Шустряк сник, как картофель на морозе.
— На два дня, — смилостивился Бетрей. — А дальше можешь вновь прорасти. Но без глупостей.
Шустряк исчез мгновенно. И почти сразу господин Бетрей понял, что совершил ошибку.
Глава 9. НА ЗОЛОТОЙ ГОРЕ.
Иванушкин остановился посреди обширной, плотно убитой ногами площадки. Мишка-Копатель велел своим спутникам подождать, а сам направился "выяснять обстоятельства". Копатели расселись на ломаных пластмассовых ящиках и принялись закусывать самодельной колбасой, хлебом и зеленым луком. Из милости угостили и Иванушкина. Но тот почти ничего не смог проглотить.
— Жмыхуешь, браток, — сочувственно похлопал его по спине один из копателей. — Срок подходит, значит…
"Не срок еще, нет"! — хотел крикнуть Ив, но сдержался.
Он огляделся. Перед ним, осев на один бок, возвышалась Золотая гора. По цвету, конечно, не золотая вовсе, а черная, с серым и белым крапом, изрытая множеством нор. Справа от Иванушкина лепились один к другому и уходили вдаль холмики лежалого мусора, примыкая к хребту Больших помоек. Слева к площадке подходила дорога, разбитая колесами наземных "мусорок" и залитая водой. За нею лежало поле, вспоротое Траншеей, и в эту Траншею копатели опускали жмыхов. Тех, кто уже дозрел. "Сажали" или "прикапывали", выражаясь языком копателей. Иванушкину все время хотелось сказать "хоронили". Только что пришла "мусорка" и выплюнула из своего чрева целую гору тел. Многие еще шевелились и, как черви, поползли в разные стороны.

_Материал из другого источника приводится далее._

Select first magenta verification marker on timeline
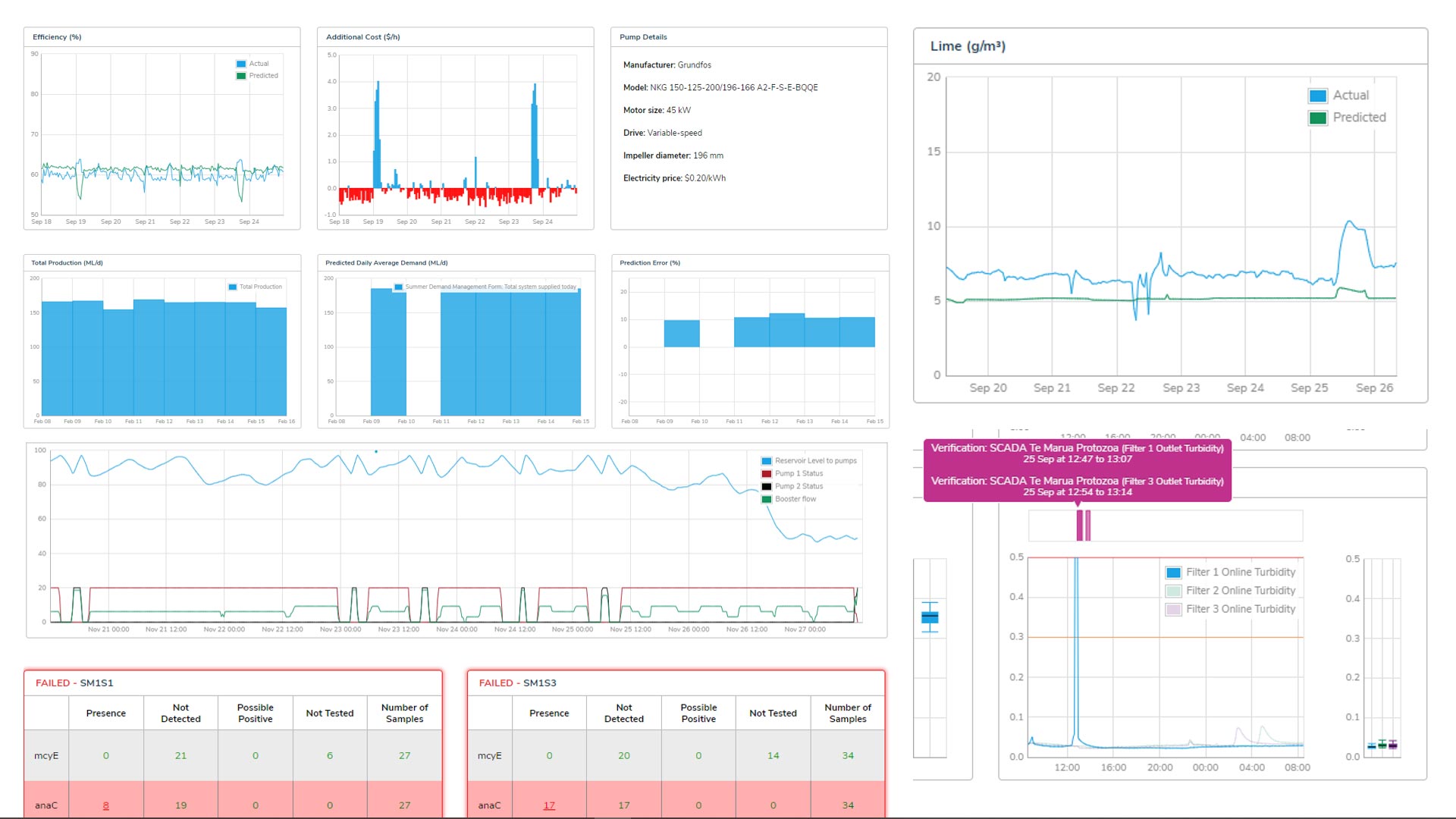coord(1080,526)
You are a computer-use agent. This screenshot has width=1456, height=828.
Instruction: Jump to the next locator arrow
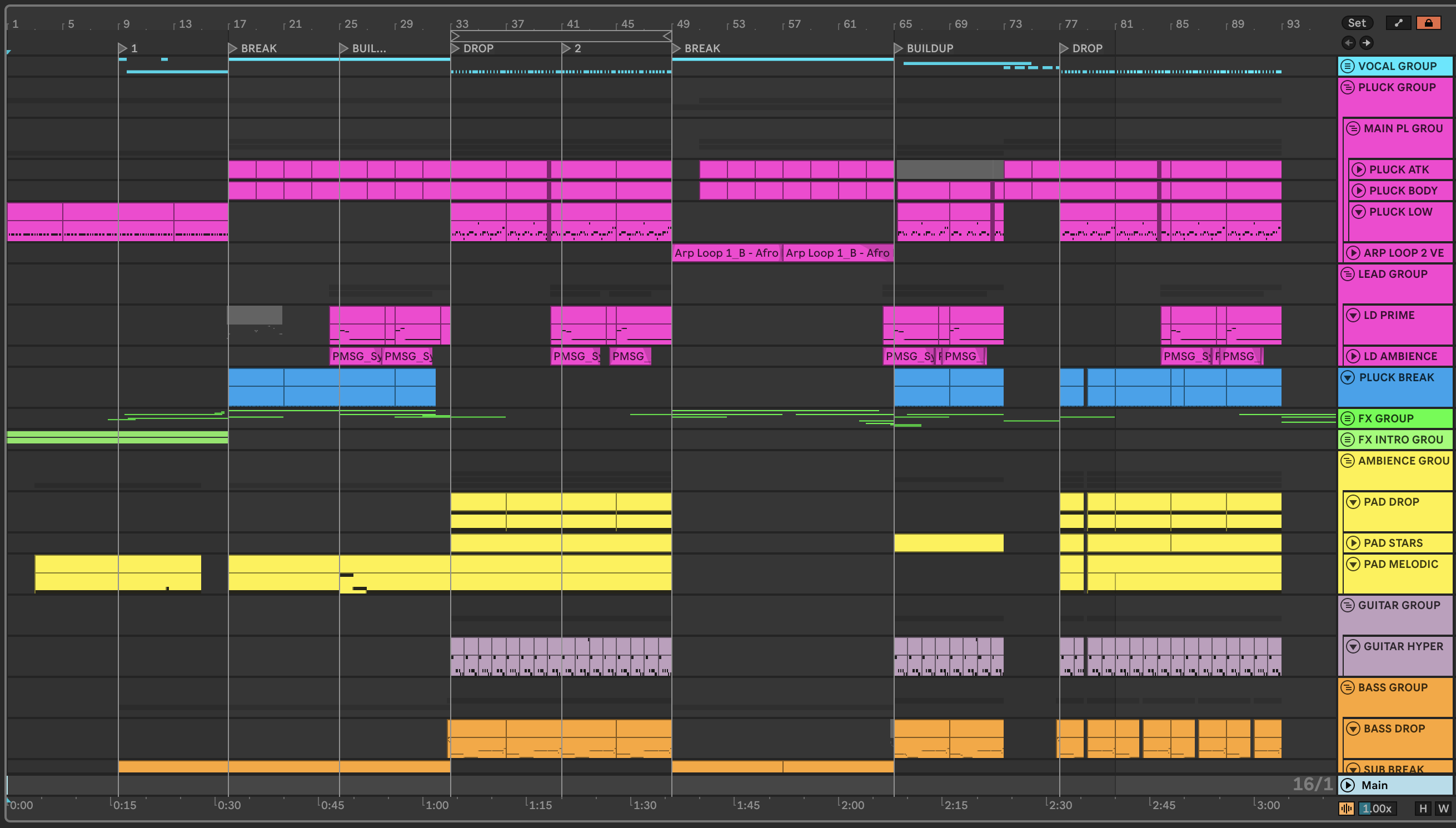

Копатели их не трогали, позволяя поползать напоследок — так силы кончатся быстрее. Двое копателей вытаскивали из груды созревших жмыхов и укладывали на земле рядком, следом ходил третий с толстым затрепанным журналом и, сличая номера, проверял, плачено копателям за прикопку или нет…
— Лучше всего в Клетки идти, — рассуждала Дина с набитым колбасой ртом. — Там с благословением и песнями хорошо получается. А наши дураки сидят в огородах до последнего, пока не созреют, за грядки морковные держатся. Не соображают, что с любым ошибка выйти может. Перепутают что-нибудь и вместо Траншеи в печку сунут. А у Трашбога точно траншея, это гарантируется…
"Ничего не осталось, — подумал Иванушкин, — ни добра, ни зла, ни черного, ни белого. И даже грань между жизнью и смертью исчезла".
"Неужели это я это подумал? — изумился Иванушкин. — Неужели еще могу?"
Не то, чтобы мысль была какая-то замечательная, но само ее появление говорило, что мозг еще действует, и в жмыхи Иванушкину рановато.
"Господи, какие раньше мысли-то в голову приходили! Какие идеи! А я все отдал! Выбросил, как на помойку!" — ужаснулся Ив.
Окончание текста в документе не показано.